**TEXT BLOCK:**

——

The Harvard Business Review selected the 20 most “provocative and important new ideas” for 2007’s HBR List. Here are the 11 that apply to churches and why.
- Conflicted Consumers
On the surface, business looks steady and customers seem satisfied. But Karen Fraser argues that many are conflicted, making them open to switching when a slightly better offer comes around.
Lesson for churches: don’t be complacent. Give your congregation a reason to stay even when the inevitable challenges arise.
- Act Globally, Think Locally
The ease of modern communications, according to Yoko Ishikura, turns the slogan “think globally, act locally” on its head.
Lesson for churches: your overseas missions can be two-way streets of learning and support.
- The Best Networks Are Really Worknets
Successful network platforms concentrate on the “work” to be done first, and then on the right technology to support those goals according to Christopher Meyer.
Lesson for churches: don’t say we should have a pastor’s blog or a chat room and then work backward to figure out how it should work; instead, determine your communications goals and only then pick a technology that will work.

——

**DIRECTIONS:**
1) In the article on HBR ideas for churches, who argues that many customers are conflicted?
2) Condense the paragraph of the article on HBR ideas for churches that begins "On the surface, business looks steady" into one shorter sentence that keeps its main facts.
3) Carry on the article on HBR ideas for churches from the point where it stops.

**PROVIDED INFORMATION:**
——

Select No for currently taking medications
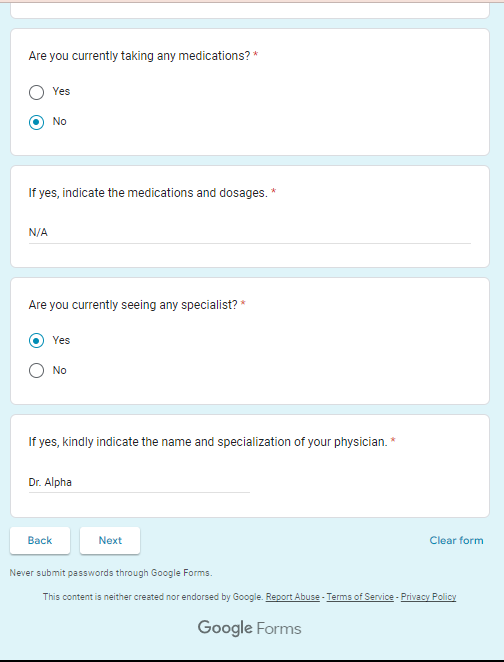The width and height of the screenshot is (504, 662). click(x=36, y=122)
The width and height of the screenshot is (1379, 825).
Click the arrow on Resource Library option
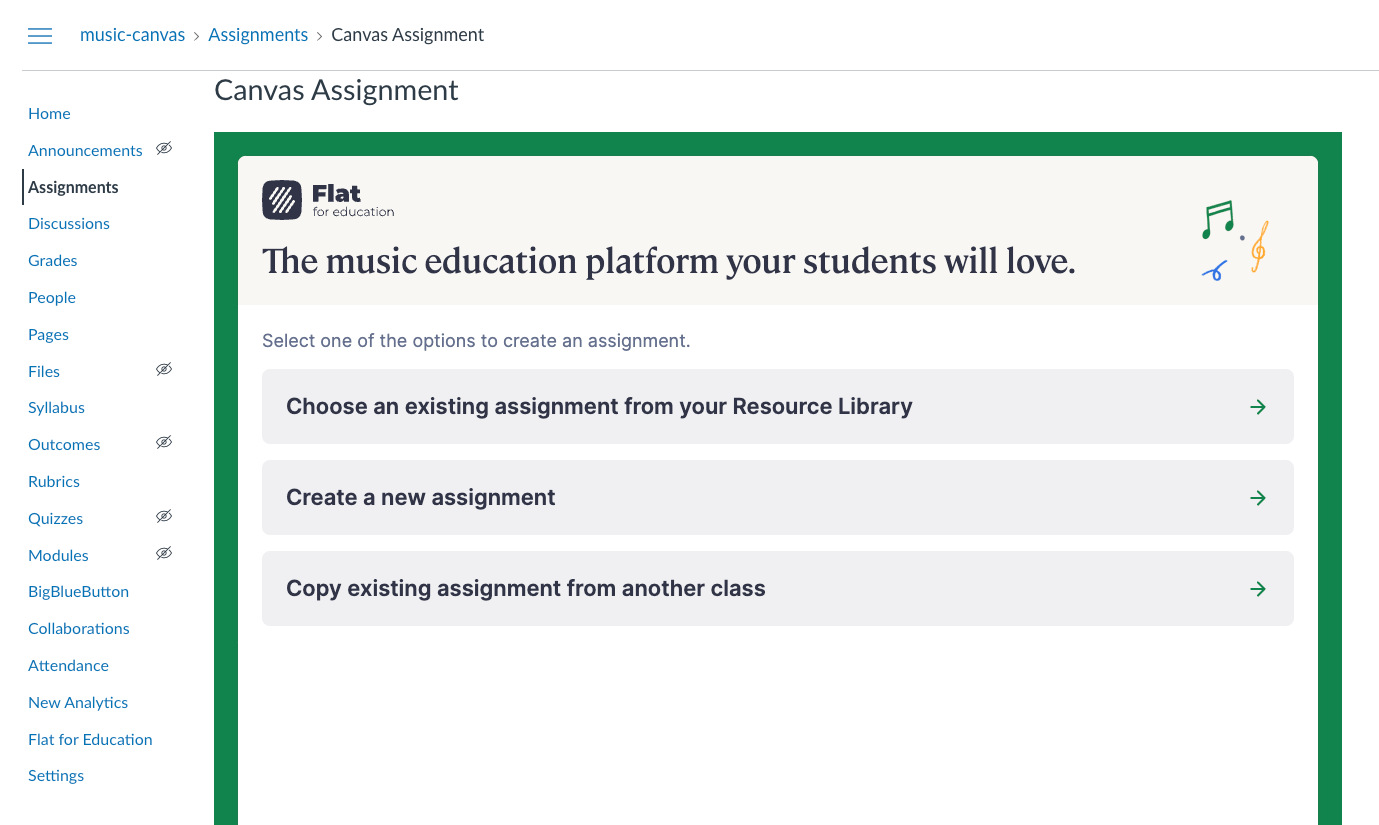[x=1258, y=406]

——

**ANSWERS PER TASK:**
1) Karen Fraser

2) Karen Fraser argues that although business seems steady and customers seem satisfied, many customers are conflicted and ready to switch for a slightly better offer.

3)
- In Defense of “Ready, Fire, Aim
Clay Shirky explains how Meetup.com is wildly successful at organizing stay-at-home moms, even though this audience was furthest from the minds of the creators. By developing a flexible, open system it could easily be adopted by different groups.
Lesson for churches: don’t aim too narrowly targeting participants for events; maybe that daytime program for stay-at-home moms also attracts retirees.
- The Accidental Influentials
The Tipping Point says that “social epidemics” rely on a small group of elites to evangelize a message, but Duncan J. Watts argues that in practice it takes a solid message that can be understood by the masses.
Lesson for churches: reach out and speak to broader audiences, not just clique leaders.
- Brand Magic: Harry Potter Marketing
Most brands go after one demographic, usually young. Frederic Dalsace, Coralie Damay and David Dubois argue that the Harry Potter model, where the young wizard grows in age along with the audience, is the better approach. Lifetime value, baby.
Lesson for churches: offer programs for parishioners at all life stages. Don’t leave a gap between, say, your youth group and your young professionals ministry where college-age students are left on their own. They might not come back.
- Living with Continuous Partial Attention
Linda Stone covers the backlash against ongoing distractions from Blackberries, phones and other intrusive technologies.
Lesson for churches: quiet nights and retreats are making a comeback…that is if you can get the participants to check their tech at the door.
- When to Sleep on It
Got a tough decision to make? Ap Dijksterhuis says to sleep on it so your subconscious can operate in the background to process all of the information. If this were the Harvard Divinity School instead of the Business School, we’d say pray on it. Lesson for churches: let go and let God.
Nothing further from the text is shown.